WHAT THE TASK ASKS: Transcribe, exactly as they appear, only the lines from the one holding "[switch] (345, 1364)" through the end of the entries below.

Stored data entries
○ ○ ○
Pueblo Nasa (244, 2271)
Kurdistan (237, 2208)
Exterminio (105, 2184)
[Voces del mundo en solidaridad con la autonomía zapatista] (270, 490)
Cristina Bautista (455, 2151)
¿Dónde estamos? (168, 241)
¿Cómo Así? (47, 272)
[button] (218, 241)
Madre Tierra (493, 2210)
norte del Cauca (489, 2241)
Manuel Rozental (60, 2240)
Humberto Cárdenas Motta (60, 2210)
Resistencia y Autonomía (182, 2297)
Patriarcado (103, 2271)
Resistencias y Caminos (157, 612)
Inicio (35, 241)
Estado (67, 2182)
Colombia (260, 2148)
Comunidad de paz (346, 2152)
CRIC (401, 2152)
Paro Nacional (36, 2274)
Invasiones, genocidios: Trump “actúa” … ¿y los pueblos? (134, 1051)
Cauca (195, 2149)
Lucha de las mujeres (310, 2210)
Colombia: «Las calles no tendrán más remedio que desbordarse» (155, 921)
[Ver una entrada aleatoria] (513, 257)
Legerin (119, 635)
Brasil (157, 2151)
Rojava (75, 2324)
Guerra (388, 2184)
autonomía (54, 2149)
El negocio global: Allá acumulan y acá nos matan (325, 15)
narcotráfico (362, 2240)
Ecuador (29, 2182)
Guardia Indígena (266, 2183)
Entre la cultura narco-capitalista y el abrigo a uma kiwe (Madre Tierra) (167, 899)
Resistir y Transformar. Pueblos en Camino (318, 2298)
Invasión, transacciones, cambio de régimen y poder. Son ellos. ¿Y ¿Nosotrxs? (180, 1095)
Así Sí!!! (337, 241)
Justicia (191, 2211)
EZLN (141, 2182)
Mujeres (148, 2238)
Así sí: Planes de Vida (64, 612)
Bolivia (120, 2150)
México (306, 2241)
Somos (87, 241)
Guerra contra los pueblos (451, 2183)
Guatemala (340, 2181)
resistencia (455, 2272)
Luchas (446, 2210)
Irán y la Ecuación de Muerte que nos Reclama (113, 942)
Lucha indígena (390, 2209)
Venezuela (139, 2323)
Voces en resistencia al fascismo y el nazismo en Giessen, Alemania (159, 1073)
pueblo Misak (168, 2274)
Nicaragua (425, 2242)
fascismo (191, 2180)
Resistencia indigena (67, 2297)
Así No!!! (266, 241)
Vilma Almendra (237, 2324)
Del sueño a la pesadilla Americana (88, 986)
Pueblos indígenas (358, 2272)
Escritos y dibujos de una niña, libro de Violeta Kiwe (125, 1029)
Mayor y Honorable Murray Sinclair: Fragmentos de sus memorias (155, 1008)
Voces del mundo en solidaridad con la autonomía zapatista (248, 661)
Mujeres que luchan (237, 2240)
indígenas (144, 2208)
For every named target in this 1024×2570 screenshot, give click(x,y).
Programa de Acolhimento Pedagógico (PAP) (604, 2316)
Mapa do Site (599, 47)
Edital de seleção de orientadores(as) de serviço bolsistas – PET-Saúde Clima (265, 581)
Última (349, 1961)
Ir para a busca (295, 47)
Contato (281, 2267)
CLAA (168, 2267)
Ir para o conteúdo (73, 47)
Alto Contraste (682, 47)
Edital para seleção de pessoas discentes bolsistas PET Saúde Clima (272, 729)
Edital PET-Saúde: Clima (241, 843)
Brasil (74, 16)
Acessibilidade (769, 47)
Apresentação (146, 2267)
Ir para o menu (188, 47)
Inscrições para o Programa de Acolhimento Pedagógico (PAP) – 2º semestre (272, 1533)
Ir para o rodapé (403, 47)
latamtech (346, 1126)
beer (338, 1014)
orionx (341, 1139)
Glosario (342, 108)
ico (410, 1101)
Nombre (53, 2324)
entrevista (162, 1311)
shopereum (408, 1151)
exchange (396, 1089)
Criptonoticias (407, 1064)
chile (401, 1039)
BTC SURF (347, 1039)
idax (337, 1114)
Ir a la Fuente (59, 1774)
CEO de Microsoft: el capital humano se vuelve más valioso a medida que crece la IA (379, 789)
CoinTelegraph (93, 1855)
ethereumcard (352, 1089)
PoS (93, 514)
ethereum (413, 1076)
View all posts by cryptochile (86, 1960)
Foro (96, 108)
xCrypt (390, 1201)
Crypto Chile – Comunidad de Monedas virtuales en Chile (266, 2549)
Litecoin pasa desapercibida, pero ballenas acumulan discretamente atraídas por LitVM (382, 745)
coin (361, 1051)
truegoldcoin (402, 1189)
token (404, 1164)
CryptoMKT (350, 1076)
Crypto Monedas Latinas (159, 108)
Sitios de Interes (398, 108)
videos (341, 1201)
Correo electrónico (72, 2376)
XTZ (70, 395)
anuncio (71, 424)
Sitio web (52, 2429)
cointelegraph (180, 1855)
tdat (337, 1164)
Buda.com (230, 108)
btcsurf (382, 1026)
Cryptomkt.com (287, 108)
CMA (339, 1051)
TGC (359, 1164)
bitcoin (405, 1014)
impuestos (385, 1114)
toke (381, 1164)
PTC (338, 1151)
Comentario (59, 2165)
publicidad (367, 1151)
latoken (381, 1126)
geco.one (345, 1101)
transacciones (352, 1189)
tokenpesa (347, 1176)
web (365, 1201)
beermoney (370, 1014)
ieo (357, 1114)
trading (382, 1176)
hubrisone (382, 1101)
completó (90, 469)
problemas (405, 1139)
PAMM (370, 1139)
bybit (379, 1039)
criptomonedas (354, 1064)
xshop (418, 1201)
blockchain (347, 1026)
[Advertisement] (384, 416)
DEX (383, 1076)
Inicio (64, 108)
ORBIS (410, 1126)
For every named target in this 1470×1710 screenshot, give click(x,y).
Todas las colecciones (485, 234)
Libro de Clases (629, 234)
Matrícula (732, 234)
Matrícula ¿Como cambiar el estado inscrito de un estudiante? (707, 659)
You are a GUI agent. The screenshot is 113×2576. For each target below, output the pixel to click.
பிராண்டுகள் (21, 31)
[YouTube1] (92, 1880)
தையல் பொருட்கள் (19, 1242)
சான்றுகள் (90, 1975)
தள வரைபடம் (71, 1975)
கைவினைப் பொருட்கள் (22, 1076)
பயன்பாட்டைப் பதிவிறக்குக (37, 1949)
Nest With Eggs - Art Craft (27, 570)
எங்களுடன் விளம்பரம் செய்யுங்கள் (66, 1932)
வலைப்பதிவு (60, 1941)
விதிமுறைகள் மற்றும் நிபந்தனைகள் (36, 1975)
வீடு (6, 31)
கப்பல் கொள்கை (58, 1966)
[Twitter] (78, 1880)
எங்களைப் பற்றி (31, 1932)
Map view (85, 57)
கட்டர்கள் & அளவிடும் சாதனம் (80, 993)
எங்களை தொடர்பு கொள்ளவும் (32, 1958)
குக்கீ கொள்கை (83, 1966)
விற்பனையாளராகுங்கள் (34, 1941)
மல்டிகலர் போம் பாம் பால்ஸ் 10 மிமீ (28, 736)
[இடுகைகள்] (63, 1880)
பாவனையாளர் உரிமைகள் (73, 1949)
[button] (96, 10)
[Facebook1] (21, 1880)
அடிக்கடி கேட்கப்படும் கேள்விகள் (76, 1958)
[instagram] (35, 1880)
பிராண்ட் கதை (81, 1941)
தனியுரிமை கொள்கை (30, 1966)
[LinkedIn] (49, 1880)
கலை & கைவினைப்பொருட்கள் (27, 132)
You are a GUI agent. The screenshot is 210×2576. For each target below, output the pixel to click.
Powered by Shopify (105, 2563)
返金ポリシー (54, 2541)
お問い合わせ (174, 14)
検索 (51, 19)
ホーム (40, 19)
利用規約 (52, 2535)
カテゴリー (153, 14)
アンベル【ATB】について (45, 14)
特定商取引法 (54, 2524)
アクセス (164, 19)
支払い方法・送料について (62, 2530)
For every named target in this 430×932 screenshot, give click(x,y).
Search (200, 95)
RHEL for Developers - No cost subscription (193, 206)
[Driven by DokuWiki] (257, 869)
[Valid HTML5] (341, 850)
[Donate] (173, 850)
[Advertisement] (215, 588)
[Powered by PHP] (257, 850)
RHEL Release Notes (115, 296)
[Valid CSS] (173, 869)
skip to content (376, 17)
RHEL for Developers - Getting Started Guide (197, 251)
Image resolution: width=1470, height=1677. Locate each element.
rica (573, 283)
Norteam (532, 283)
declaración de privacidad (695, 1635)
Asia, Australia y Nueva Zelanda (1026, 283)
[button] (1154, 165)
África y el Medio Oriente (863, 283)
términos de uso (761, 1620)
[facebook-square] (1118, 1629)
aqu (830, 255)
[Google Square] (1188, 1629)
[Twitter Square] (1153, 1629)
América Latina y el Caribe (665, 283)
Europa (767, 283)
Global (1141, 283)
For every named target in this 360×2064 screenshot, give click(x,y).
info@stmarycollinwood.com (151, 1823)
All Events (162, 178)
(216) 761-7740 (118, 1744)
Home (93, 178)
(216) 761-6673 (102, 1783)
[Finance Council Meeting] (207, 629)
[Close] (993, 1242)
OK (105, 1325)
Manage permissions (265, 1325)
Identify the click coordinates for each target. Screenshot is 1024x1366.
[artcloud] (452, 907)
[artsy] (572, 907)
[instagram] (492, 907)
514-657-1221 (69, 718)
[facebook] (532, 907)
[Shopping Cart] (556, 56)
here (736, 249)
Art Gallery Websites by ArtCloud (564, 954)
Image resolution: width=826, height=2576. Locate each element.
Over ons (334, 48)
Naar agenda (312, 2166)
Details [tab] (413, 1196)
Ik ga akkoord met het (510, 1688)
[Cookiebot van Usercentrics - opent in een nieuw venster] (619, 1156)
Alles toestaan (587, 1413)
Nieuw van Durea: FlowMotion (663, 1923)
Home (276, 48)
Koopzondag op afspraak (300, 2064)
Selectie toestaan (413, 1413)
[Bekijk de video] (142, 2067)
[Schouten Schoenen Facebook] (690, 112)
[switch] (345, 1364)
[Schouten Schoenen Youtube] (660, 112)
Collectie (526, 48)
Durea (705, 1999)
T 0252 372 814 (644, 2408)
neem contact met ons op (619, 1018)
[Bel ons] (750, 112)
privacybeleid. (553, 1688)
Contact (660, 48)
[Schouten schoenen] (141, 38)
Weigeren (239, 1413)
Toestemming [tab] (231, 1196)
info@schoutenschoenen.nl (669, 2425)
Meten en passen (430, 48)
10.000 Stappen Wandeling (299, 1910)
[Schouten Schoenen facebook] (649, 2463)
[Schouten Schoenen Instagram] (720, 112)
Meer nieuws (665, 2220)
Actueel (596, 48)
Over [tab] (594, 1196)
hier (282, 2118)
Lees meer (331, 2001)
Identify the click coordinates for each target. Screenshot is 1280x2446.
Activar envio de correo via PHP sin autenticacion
○ ○ ○
SOLVED EXERCISE:
[switch] (345, 1364)
[Schouten Schoenen Youtube] (660, 112)
Collectie (526, 48)
Durea (705, 1999)
T 0252 372 814 (644, 2408)
neem contact met ons op (619, 1018)
[Bel ons] (750, 112)
privacybeleid. (553, 1688)
Contact (660, 48)
[Schouten schoenen] (141, 38)
Weigeren (239, 1413)
Toestemming [tab] (231, 1196)
info@schoutenschoenen.nl (669, 2425)
Meten en passen (430, 48)
10.000 Stappen Wandeling (299, 1910)
[Schouten Schoenen facebook] (649, 2463)
[Schouten Schoenen Instagram] (720, 112)
Meer nieuws (665, 2220)
Actueel (596, 48)
Over [tab] (594, 1196)
hier (282, 2118)
Lees meer (331, 2001)
Identify the click coordinates for each target. Screenshot is 1280x2446.
Activar envio de correo via PHP sin autenticacion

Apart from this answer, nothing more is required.